WORK REQUIRED:
Beginning with the line below that contains "You are a computer-use" and ending with the line that contains "Instruction: Click the TIME LEFT label", copy every line exactly. Copy nothing else.

DATA RECORDS:
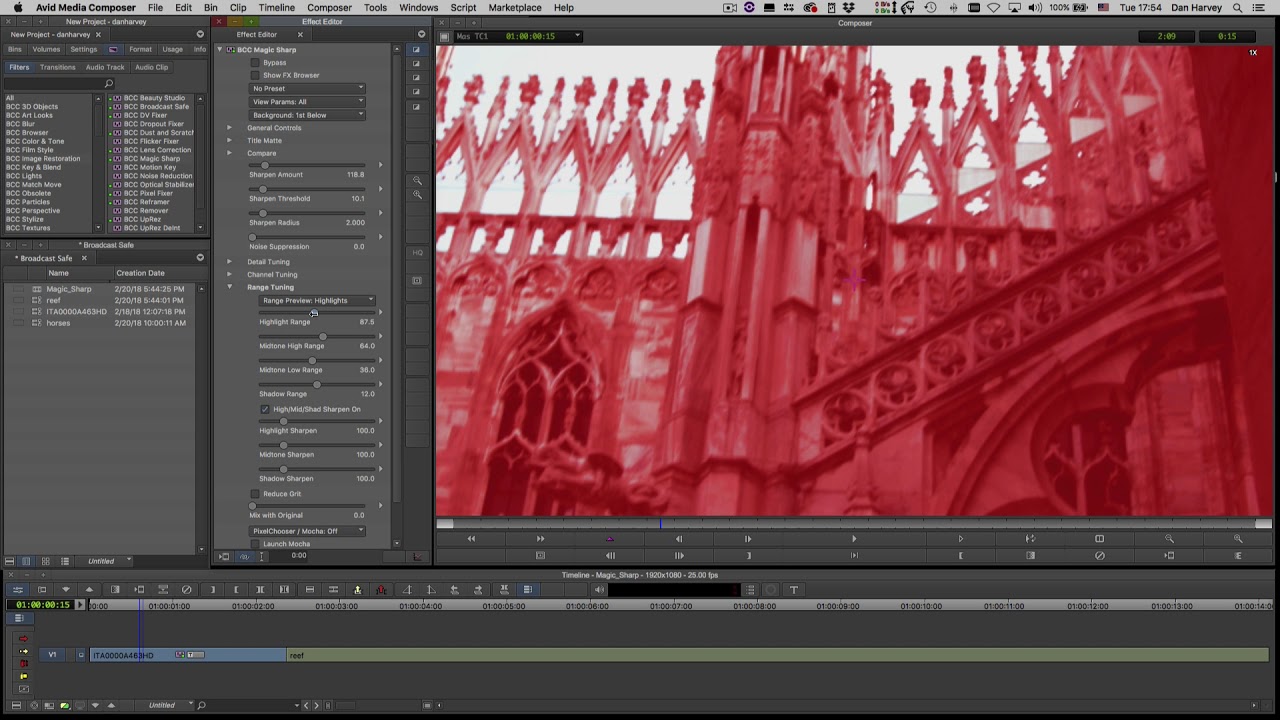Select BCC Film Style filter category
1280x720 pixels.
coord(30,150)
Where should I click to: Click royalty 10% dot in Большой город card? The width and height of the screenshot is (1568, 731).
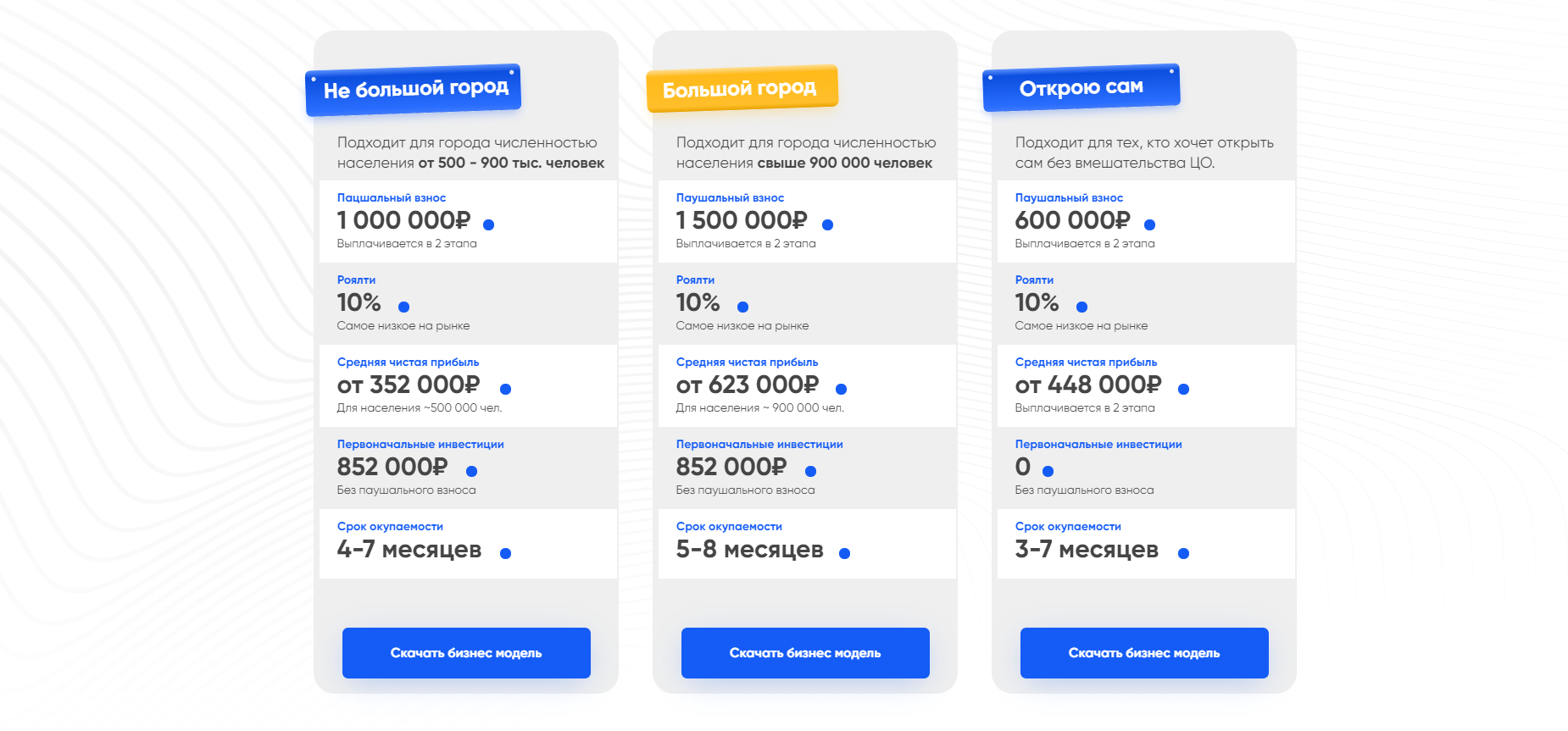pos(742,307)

* * *

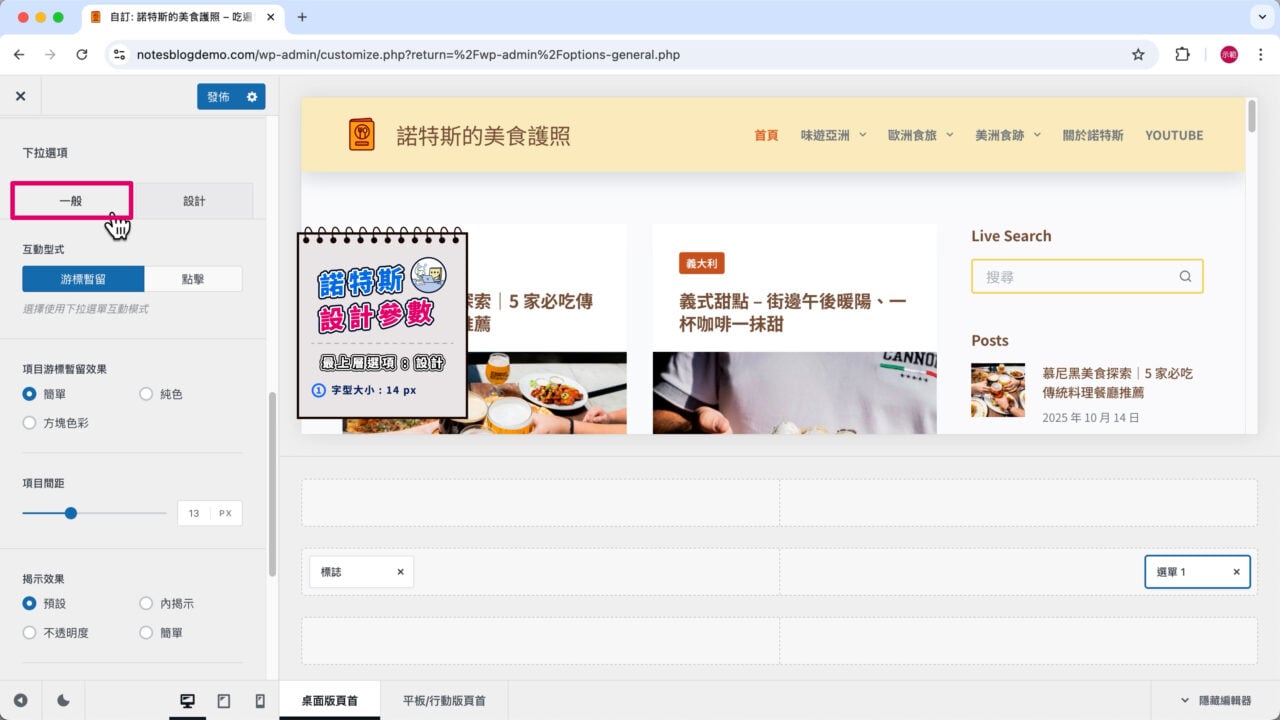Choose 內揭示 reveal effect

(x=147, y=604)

==

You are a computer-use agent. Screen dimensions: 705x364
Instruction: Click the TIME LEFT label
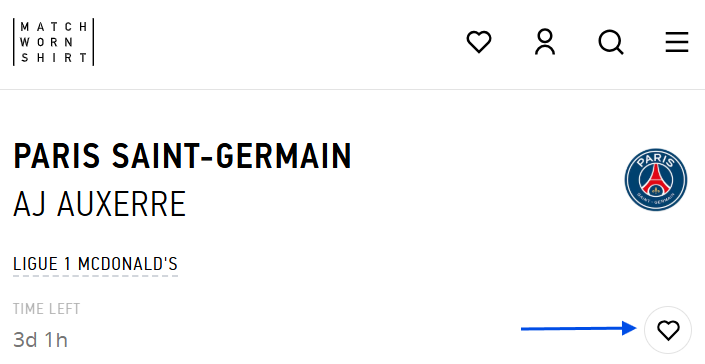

EXERCISE RESPONSE:
You are a computer-use agent. Screen dimensions: 705x364
Instruction: Click the TIME LEFT label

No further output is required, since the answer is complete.